In an image from her photographic portfolio, Self (1970–76), entitled “Fling, Dribble, and Drip” (1970), Lynda Benglis hovers, midway through pouring a bucket of fluorescent-pigmented liquid latex onto the floor. This photo, currently on display at The Photographers’ Gallery in the exhibition Feminist Avant-Garde of the 1970s, is an ironic imitation of the presumed masculinity and heterosexuality of the abstract expressionist gesture. Given the male-dominated Abstract Expressionism exhibition concurrently on view 10 minutes down the road at the Royal Academy of Arts, Benglis’s parody seems particularly timely.
Feminist Avant-Garde draws entirely on the Viennese Sammlung Verbund Collection, which has been gathering photographic and video works from the 1970s feminist art movement since 2004. Curator Anna Dannemann has arranged more than 200 works into four loose themes — the rejection of the domestic space, the novel use of the female body in art, the collapsing of normative beauty standards, and the use of masquerade in photography — to probe stereotypes of femininity. Each section radically disrupts male-coded spectatorship.
Immediately disturbing are the semantics of imprisonment in the domestic domain as we watch Martha Rosler’s seminal “Semiotics of the Kitchen” (1975). Set alongside it is “High-rise No 1” (1974) by the lesser-known Renate Eisenegger, in which she monotonously crawls around a high-rise building block, her white-painted face erasing her identity as she performs the Sisyphean act of ironing the floor. French artist Orlan’s “Strip-tease occasionnel avec les draps du trousseau” (1974-1975) is a more playful exploration of the female condition.
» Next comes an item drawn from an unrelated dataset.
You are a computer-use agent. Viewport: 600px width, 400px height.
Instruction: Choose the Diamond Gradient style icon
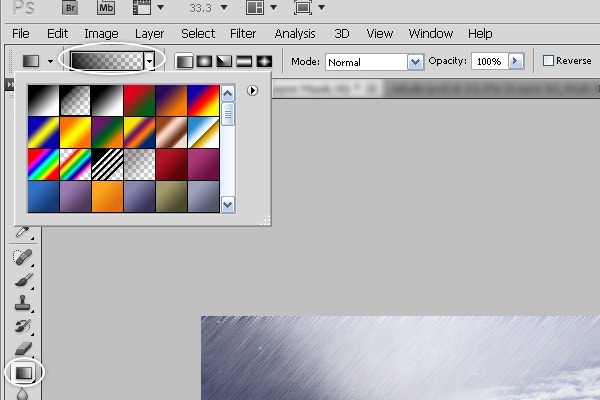click(x=265, y=61)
Initially photographed as a Baroque Madonna with one exposed breast, suckling a swaddled bundle, her garments are gradually removed until, ecstatically stripped bare, Orlan finally appropriates the erotic pose in Botticelli’s “The Birth of Venus”. She divests the Virgin Mother of her layers of drapery in order to challenge cultural constructions of women as either virgin or whore, and by doing so, liberates her own sexual identity.
In compete contrast appears an understated photograph of Birgit Jürgenssen hiding part of her face behind a slither of fox fur, and then Alexis Hunter’s Identity Crisis (1974), a series of six photos taken by different people in her life, each demonstrating an entirely different disposition. These masquerades attempt to obscure the stereotypes imposed by the gendered gaze. The common thread in each of these works is the strategy of self-representation. Using their own bodies, these women become both subject and object, reversing the art-historical norms dictating that a woman cannot simultaneously be a sexed object and a creator of meaning.
The scarcity of reference to non-Western and non-white artists presents the most problematic element of this show. Lorraine O’Grady’s “Mlle Bourgeoise Noire” (1980–83) is one of the few works where gender and racial politics coincide. Placed in the section exploring the ideal of female beauty, O’Grady documents a performance by her alter ego, an imaginary Caribbean beauty queen. In a robe made of 360 white gloves, Mlle Bourgeoise Noire is escorted to Just Above Midtown, the first black avant-garde gallery in Manhattan, where she begins to hand out white chrysanthemums to attendees. She subsequently removes her cape and begins to lash her own back with a whip while shouting out a protest poem, culminating in the lines “BLACK ART MUST TAKE MORE RISKS” and “NOW IS THE TIME FOR AN INVASION.”
The effect of these photographs and the story they tell are ultimately overwhelmed by the disproportionate number of white artists who also protest against the normative standards of beauty. For the same reason, it’s all too easy to overlook Ana Mendieta’s serial expression of the grotesque in relation to the perception of a woman of colour in her “Untitled (Glass on Body Imprints)” (1972). This imbalance is unsurprising since the exhibition has been restrained to a single collection, the contents of which only represent a fragment of the multifaceted feminist avant-garde of the 1970s.
The onus is on the viewer to detect these flaws and yet to also recognize the timeliness of the principle themes of this show. A few months ago, a Muslim woman was forced to remove her clothing on a beach in France as two male policemen towered over her with guns. A man who has been accused of multiple acts of sexual assault is about to become the 45th President of the United States of America. Far from perfect, this exhibition marks a step toward empowering voices that could do much to liberate our own identity from the cultural codes by which it continues to be confined.
Feminist Avant-Garde of the 1970s continues at The Photographers’ Gallery (16-18 Ramillies St, London W1F 7LW) through January 29.